Collaboration et investissements
Grâce à ces travaux, au premier trimestre 2024, nous avons vu plusieurs défiler à Rabat Les ministres français, qui ont rencontré leurs homologues et avec le premier ministre, Aziz Akhannouch.
Les axes de cette nouvelle collaboration ont été expliqués par le ministre de l’Economie, Bruno Le Maire, dans le Forum économique Maroc-France Ensemble vers de nouvelles opportunités, pour un nouvel élan économique et social, organisé le 26 avril à Rabat : les secteurs de l’énergie et de l’agroalimentaire, la reconfiguration des chaînes de valeur, l’agriculture et l’agroalimentaire. De même, le mégaprojet de gazoduc Nigeria-Maroc était également présent dans les discussions, comme possible nouveau corridor d’approvisionnement en gaz pour l’Union européenne.
Le Maire a même annoncé que la France était prête à investir dans un mégaprojet marocain de liaison électrique à haute tension qui transporterait l’électricité de Dakhla, au Sahara occidental, à Casablanca.

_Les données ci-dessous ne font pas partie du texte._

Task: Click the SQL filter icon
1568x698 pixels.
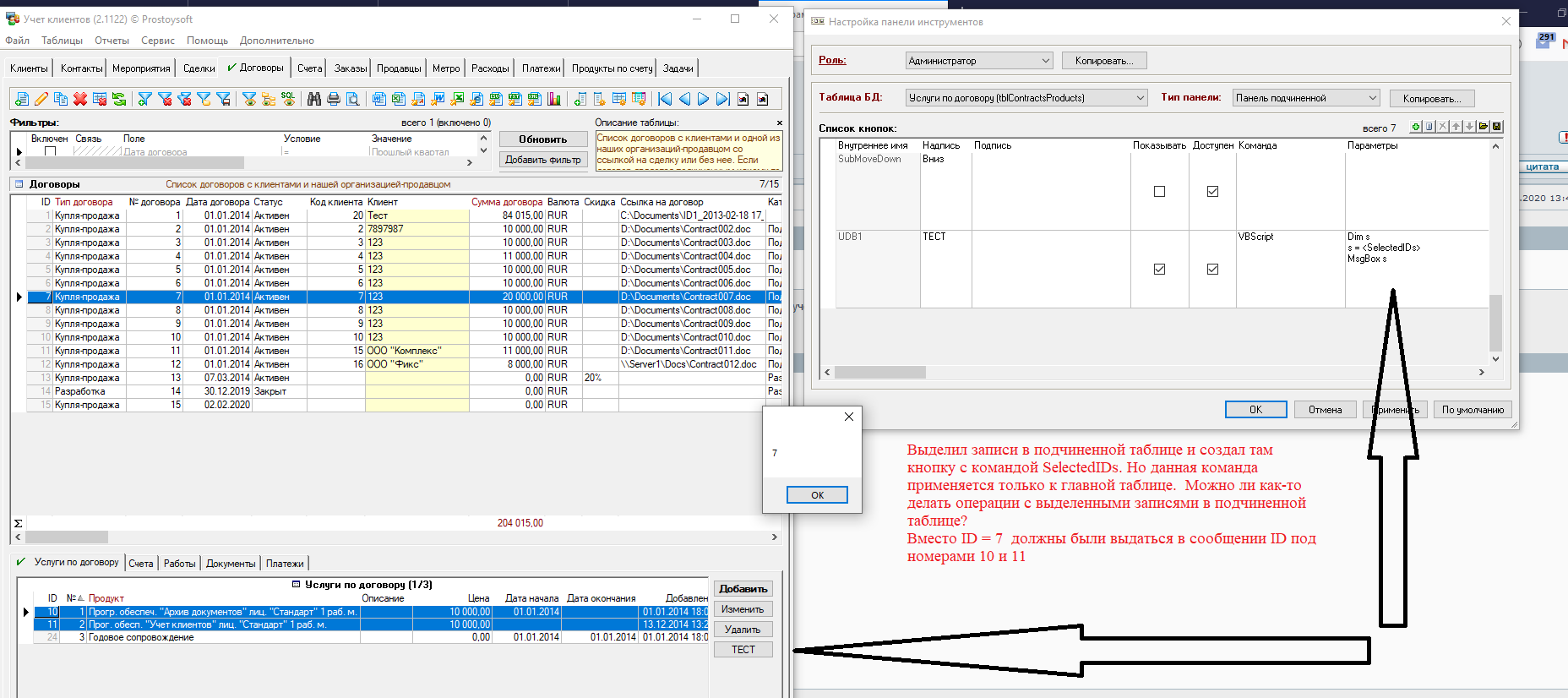Action: (288, 99)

Cet événement axé sur le renforcement de la collaboration économique entre les deux pays se déroule dans le contexte de la appel d’offres international publié par le Maroc pour le construction de 168 trainsdont 18 à grande vitesse, pour un coût total de 1 470 millions d’euros, pour lesquels optent, entre autres, les sociétés française Alston et espagnole Talgo.

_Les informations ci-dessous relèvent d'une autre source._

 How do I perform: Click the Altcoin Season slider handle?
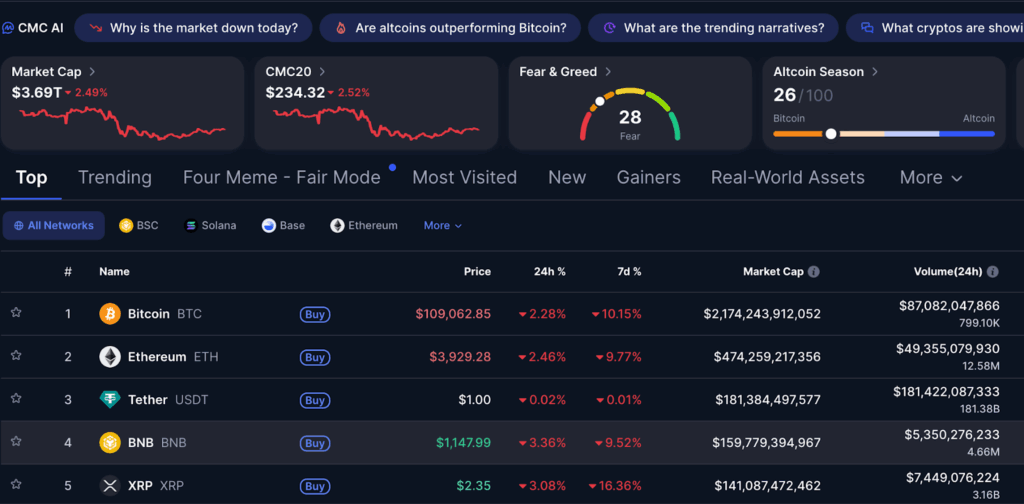point(831,133)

De son côté, cette même semaine, le ministre de l’Agriculture, Marc Fesneau, s’est rendu au Maroc dans le cadre du Salon International de l’Agriculture (SIAM) de Meknès ; et le ministre de l’Intérieur, Gérald Darmanin, ont rencontré à Rabat son homologue marocain, Abdelouafi Laftit, pour renforcer la coopération antiterroriste.